Francisco Jerez <curroje...@riseup.net> writes:
> Iago Toral Quiroga <ito...@igalia.com> writes:
>
>> When we have code such as this:
>>
>> mov vgrf1.0.x:F, vgrf2.xxxx:F
>> mov vgrf3.0.x:F, vgrf1.xxxx:F
>> ...
>> mov vgrf3.0.x:F, vgrf1.xxxx:F
>>
>> And vgrf1 is chosen for spilling, we can emit this:
>>
>> mov vgrf1.0.x:F, vgrf2.xxxx:F
>> gen4_scratch_write hw_reg0:F, vgrf1.xxxx:D, 22D
>> mov vgrf3.0.x:F, vgrf1.xxxx:F
>> ...
>> gen4_scratch_read vgrf4.0.x:F, 22D
>> mov vgrf3.0.x:F, vgrf4.xxxx:F
>>
>> Instead of this:
>>
>> mov vgrf1.0.x:F, vgrf2.xxxx:F
>> gen4_scratch_write hw_reg0:F, vgrf1.xxxx:D, 22D
>> gen4_scratch_read vgrf4.0.x:F, 22D
>> mov vgrf3.0.x:F, vgrf4.xxxx:F
>> ...
>> gen4_scratch_read vgrf5.0.x:F, 22D
>> mov vgrf3.0.x:F, vgrf5.xxxx:F
>>
>> And save one scratch read while still preserving the benefits of
>> spilling the register.
>>
>> In general, we avoid emitting scratch reads for as long as the next
>> instruction
>> keeps reading the spilled register. This should not harm the benefit of
>> spilling the register because gains for register allocation only come when we
>> have chunks of program code where the register is alive but not really used
>> (because these are the points where we could effectively use that register
>> for
>> another purpose if we spilled it), so as long as consecutive instructions use
>> that register we can avoid the scratch reads without losing anything.
>> ---
>> .../drivers/dri/i965/brw_vec4_reg_allocate.cpp | 37
>> +++++++++++++++++++++-
>> 1 file changed, 36 insertions(+), 1 deletion(-)
>>
>> diff --git a/src/mesa/drivers/dri/i965/brw_vec4_reg_allocate.cpp
>> b/src/mesa/drivers/dri/i965/brw_vec4_reg_allocate.cpp
>> index cff5406..fd56dae 100644
>> --- a/src/mesa/drivers/dri/i965/brw_vec4_reg_allocate.cpp
>> +++ b/src/mesa/drivers/dri/i965/brw_vec4_reg_allocate.cpp
>> @@ -340,11 +340,43 @@ vec4_visitor::spill_reg(int spill_reg_nr)

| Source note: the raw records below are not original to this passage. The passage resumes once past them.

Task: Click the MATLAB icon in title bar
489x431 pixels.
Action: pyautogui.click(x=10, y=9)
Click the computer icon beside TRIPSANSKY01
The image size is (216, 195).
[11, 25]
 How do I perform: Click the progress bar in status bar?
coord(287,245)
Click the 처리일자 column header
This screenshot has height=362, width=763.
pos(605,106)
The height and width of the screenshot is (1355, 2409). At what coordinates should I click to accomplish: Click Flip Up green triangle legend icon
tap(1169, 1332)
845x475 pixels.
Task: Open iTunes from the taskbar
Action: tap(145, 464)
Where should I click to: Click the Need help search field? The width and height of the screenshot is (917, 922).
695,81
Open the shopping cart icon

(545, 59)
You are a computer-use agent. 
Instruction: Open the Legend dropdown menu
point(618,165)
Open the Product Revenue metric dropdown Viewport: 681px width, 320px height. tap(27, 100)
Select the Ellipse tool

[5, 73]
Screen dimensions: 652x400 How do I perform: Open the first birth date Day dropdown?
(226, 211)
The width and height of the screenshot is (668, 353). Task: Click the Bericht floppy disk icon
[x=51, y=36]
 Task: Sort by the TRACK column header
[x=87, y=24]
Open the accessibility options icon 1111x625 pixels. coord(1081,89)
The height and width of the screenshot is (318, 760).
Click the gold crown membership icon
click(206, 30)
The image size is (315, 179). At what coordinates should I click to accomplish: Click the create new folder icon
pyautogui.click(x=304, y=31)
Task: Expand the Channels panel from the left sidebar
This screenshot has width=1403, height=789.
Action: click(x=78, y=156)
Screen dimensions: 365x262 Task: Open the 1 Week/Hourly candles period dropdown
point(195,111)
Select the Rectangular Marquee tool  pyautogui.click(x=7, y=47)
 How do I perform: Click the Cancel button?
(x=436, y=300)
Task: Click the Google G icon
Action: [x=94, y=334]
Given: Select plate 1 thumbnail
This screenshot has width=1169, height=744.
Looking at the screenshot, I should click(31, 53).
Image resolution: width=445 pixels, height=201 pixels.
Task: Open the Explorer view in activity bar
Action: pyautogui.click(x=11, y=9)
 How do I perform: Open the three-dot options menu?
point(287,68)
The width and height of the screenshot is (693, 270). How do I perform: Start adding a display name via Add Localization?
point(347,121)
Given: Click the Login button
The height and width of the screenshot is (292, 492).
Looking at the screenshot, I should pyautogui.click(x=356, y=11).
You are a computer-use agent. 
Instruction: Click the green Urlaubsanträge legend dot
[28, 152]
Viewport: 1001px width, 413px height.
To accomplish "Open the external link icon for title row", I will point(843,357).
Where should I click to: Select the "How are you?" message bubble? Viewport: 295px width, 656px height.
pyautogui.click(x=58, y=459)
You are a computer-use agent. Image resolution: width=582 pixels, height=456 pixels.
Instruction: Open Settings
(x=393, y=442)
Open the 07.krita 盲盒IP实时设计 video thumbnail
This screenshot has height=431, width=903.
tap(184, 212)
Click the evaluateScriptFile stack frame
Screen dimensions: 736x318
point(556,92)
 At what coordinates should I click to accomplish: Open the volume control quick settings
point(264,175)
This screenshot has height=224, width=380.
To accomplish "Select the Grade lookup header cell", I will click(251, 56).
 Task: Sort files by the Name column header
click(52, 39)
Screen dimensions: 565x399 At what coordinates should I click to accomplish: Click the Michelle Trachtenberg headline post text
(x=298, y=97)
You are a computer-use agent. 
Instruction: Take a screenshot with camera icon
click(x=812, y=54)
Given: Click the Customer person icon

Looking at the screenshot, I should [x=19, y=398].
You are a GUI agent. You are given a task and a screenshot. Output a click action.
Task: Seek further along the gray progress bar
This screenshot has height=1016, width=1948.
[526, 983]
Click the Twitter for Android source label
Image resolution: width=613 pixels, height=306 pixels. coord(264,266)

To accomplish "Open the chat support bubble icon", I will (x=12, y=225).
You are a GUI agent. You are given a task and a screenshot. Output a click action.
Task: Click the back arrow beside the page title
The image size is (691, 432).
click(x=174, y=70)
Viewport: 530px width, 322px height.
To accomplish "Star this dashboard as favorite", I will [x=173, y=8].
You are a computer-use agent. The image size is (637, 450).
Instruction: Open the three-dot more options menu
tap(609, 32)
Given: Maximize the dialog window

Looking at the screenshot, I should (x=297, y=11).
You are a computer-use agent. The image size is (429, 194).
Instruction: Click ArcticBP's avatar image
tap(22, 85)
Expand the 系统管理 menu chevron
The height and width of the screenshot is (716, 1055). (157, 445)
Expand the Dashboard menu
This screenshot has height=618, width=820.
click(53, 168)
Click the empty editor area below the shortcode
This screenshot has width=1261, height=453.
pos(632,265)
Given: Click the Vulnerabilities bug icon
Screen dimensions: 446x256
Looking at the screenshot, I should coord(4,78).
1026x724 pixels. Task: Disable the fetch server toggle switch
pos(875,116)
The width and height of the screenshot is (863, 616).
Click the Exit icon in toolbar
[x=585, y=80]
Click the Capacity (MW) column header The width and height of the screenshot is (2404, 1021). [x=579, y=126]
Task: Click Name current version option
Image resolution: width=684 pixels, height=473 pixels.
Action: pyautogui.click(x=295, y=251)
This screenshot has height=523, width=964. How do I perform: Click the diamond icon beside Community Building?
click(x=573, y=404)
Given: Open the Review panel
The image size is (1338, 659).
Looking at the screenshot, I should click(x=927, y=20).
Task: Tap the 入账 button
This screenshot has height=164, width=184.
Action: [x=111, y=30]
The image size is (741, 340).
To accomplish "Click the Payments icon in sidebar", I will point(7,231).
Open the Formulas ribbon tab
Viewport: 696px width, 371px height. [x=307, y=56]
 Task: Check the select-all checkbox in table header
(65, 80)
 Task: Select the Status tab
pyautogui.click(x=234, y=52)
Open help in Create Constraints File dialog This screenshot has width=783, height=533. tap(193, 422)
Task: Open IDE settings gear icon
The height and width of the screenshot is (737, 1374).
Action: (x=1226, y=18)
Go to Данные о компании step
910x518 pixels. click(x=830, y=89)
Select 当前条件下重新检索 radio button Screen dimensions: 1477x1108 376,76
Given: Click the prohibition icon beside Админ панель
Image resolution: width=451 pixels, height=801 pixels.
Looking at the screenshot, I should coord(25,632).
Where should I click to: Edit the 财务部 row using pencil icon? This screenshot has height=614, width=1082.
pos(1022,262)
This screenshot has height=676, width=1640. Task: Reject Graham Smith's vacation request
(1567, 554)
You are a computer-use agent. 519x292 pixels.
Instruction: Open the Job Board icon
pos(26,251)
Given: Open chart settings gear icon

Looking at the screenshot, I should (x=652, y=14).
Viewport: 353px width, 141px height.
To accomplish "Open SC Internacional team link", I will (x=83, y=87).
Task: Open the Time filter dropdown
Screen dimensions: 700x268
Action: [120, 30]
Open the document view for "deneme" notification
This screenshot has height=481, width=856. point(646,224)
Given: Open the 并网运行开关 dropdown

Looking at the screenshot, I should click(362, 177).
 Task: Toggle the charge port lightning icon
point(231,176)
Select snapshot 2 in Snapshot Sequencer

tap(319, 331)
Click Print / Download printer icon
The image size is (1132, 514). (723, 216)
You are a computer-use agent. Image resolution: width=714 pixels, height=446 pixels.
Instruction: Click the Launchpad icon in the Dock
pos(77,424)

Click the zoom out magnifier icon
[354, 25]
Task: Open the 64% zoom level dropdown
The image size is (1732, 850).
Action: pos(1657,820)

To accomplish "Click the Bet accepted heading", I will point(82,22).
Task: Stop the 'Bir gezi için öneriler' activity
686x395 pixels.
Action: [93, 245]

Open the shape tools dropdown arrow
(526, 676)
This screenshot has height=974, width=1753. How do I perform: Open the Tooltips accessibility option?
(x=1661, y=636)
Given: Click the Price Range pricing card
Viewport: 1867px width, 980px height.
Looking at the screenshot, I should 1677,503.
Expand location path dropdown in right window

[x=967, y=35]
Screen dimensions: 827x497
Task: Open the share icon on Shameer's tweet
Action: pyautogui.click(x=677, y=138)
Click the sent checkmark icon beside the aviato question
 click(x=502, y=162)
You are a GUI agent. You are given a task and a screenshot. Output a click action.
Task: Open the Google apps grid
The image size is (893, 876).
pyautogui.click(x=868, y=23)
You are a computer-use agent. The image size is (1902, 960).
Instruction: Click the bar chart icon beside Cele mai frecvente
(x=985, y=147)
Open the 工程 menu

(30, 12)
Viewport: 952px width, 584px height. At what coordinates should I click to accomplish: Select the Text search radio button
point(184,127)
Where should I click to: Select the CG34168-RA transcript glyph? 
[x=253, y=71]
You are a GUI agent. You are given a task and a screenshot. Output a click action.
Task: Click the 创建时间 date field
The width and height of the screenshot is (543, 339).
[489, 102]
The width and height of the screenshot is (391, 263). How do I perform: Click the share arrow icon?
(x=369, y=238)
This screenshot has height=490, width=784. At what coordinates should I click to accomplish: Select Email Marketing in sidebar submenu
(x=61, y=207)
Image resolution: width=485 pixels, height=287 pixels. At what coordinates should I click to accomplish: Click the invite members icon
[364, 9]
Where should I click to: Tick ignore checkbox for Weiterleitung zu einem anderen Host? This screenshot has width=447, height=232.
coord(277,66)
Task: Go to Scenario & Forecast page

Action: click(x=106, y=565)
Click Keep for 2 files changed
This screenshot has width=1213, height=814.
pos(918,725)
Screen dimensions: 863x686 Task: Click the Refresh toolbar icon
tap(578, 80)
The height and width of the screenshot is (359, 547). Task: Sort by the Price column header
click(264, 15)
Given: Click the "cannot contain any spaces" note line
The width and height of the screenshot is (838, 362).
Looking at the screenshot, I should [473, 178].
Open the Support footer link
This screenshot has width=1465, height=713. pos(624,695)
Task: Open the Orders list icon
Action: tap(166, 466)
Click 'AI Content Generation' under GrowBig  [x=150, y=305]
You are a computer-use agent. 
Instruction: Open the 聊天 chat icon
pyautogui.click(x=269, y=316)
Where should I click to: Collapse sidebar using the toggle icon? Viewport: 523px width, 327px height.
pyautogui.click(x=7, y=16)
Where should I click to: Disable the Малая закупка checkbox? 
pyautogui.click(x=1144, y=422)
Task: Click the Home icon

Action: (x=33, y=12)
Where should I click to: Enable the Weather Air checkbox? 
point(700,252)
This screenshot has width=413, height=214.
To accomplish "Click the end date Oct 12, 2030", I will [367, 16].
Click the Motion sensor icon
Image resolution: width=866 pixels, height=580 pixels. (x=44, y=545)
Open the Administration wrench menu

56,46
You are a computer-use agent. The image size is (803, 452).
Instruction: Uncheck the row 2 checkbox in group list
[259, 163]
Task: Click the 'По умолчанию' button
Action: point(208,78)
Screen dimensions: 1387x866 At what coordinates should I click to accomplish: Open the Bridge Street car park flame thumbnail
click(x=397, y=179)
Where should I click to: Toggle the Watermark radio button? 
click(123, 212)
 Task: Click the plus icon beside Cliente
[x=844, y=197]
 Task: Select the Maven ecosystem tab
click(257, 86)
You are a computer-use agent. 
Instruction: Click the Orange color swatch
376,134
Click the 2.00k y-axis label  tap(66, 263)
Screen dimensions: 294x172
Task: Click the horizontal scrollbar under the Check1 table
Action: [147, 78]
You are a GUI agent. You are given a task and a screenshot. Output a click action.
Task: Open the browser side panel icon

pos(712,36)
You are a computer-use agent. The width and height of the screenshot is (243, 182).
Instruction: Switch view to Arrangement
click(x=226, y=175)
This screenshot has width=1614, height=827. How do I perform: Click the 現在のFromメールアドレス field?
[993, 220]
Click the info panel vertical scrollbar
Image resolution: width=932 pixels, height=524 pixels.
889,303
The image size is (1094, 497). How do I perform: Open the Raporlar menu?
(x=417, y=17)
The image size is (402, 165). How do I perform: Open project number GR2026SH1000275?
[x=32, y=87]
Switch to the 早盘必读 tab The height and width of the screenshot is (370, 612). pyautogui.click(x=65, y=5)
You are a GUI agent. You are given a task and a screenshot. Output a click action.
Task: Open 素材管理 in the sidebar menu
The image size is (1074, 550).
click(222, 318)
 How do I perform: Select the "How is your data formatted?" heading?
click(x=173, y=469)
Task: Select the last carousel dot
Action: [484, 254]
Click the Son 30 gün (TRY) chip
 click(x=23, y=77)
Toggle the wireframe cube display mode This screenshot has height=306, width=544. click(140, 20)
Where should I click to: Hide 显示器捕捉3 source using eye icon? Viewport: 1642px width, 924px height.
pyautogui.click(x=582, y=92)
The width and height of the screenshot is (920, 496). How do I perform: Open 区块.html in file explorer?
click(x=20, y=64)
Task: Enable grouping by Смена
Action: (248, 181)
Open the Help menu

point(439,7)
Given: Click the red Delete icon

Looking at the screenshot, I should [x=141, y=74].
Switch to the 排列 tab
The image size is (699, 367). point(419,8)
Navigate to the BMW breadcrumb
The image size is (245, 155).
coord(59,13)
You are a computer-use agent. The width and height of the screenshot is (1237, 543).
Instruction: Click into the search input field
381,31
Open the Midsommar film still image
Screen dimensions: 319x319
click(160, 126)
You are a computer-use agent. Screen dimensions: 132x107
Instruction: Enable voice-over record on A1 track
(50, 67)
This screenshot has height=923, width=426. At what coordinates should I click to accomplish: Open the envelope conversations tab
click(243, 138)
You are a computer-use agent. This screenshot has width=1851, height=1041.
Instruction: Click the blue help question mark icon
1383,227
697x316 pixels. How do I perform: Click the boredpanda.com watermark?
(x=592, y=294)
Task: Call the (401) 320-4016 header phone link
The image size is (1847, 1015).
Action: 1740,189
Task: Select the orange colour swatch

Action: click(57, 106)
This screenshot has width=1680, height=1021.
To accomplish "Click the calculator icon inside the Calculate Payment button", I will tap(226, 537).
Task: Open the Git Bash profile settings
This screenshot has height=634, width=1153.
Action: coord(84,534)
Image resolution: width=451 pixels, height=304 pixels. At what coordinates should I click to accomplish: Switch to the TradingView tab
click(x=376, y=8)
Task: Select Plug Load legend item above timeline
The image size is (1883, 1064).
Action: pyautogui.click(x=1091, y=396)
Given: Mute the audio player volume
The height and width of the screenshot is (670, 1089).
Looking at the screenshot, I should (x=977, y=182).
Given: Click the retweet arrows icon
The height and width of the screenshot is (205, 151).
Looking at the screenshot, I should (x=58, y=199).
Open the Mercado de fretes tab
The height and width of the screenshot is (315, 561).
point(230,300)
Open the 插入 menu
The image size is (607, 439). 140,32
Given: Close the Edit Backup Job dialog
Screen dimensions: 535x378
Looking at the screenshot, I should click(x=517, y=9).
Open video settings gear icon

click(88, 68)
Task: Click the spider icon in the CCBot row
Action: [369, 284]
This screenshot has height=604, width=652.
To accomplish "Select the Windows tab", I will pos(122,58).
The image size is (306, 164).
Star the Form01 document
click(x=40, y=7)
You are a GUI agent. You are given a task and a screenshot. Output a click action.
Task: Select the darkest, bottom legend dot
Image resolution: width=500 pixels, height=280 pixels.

>> unsigned int spill_offset = last_scratch++;
>>
>> /* Generate spill/unspill instructions for the objects being spilled. */
>> + vec4_instruction *spill_write_inst = NULL;
>> foreach_block_and_inst(block, vec4_instruction, inst, cfg) {
>> + /* We don't spill registers used for scratch */
>> + if (inst->opcode == SHADER_OPCODE_GEN4_SCRATCH_READ ||
>> + inst->opcode == SHADER_OPCODE_GEN4_SCRATCH_WRITE)
>> + continue;
>> +
>> int scratch_reg = -1;
>> + bool spill_reg_was_read = false;
>> for (unsigned int i = 0; i < 3; i++) {
>> if (inst->src[i].file == GRF && inst->src[i].reg == spill_reg_nr) {
>> - if (scratch_reg == -1) {
>> + if (!spill_reg_was_read) {
>> + spill_reg_was_read = (!inst->predicate ||
>> + inst->opcode == BRW_OPCODE_SEL);
>> + }
>> +
>> + /* If we are reading the spilled register right after writing
>> + * to it we can skip the scratch read and use directly the
>> + * register we used as source for the scratch write. For this
>> + * to work we must check that:
>> + *
>> + * 1) The write is inconditional, that is, it is not predicated
>> or
>> + * it is a SEL.
>> + * 2) All the channels that we read have been written in that
>> + * last write instruction.
>> + *
>> + * We keep doing this for as long as the next instruction
>> + * keeps reading the spilled register and break as soon as we
>> + * find an instruction that doesn't.
>> + */
>> + if (spill_write_inst &&
>> + (!spill_write_inst->predicate ||
>> + spill_write_inst->opcode == BRW_OPCODE_SEL) &&
>> + ((brw_mask_for_swizzle(inst->src[i].swizzle) &
>> + ~spill_write_inst->dst.writemask) == 0)) {
>> + scratch_reg = spill_write_inst->dst.reg;
>> + } else if (scratch_reg == -1) {
>
> One suggestion: You could factor out the rather complex caching logic
> into a separate function (e.g. 'bool can_reuse_scratch_for_source(const
> vec4_instruction *, unsigned i, unsigned scratch_reg)'). The function
> would simply compare scratch_reg with the sources of the current
> instruction (up to src) and the sources and destination of the previous
Huh, of course "up to i" is what I intended to write.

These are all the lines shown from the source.